--- Instructions to follow ---
Copy all lines below that use the word "agent".

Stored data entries
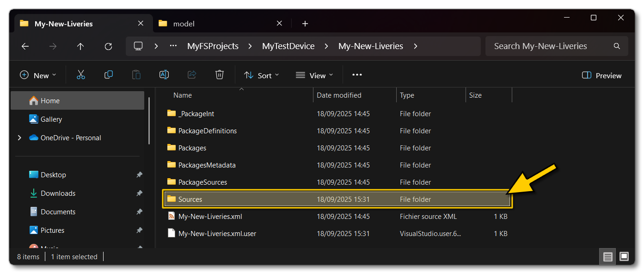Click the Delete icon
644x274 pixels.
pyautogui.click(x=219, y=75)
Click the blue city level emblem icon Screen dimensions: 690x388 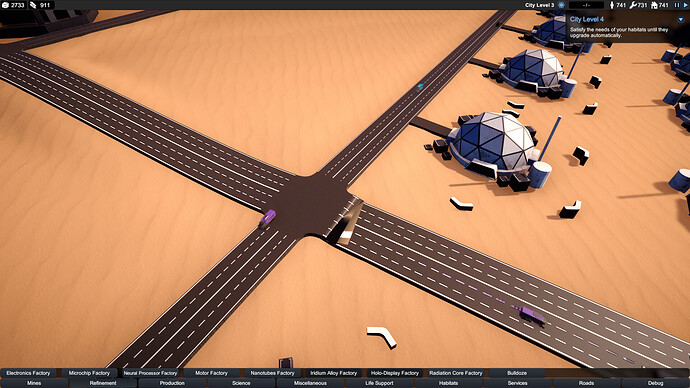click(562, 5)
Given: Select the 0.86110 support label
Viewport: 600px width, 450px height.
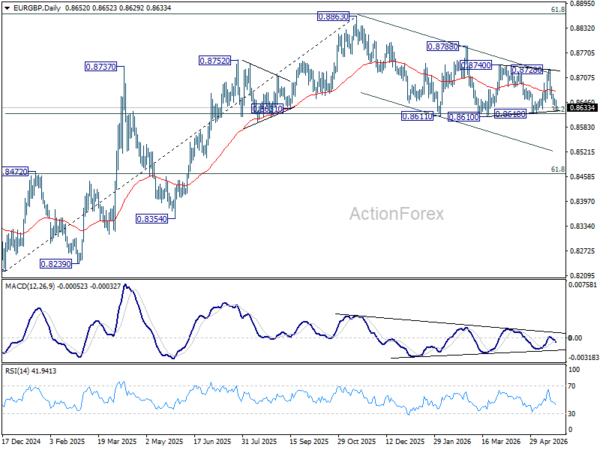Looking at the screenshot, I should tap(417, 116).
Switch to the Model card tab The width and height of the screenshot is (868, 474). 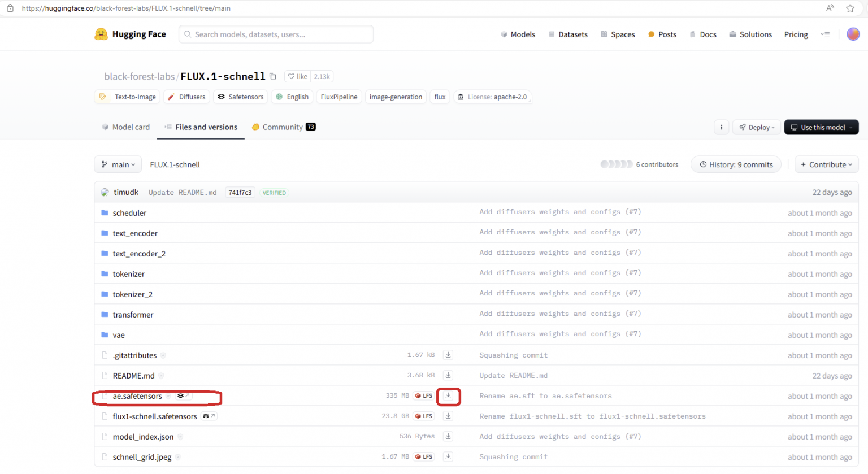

==

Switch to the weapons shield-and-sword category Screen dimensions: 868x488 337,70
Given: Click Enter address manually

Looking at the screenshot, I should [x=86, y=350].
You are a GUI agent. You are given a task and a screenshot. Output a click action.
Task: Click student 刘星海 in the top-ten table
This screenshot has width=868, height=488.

--

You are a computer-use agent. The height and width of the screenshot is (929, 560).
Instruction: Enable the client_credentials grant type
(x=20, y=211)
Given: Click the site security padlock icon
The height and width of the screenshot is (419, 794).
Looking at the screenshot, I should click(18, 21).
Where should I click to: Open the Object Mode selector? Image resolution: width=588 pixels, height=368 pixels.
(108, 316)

--- Solution to this task ---
You are a GUI agent. You are given a task and a screenshot. Output a click action.
You are a computer-use agent. The height and width of the screenshot is (929, 560).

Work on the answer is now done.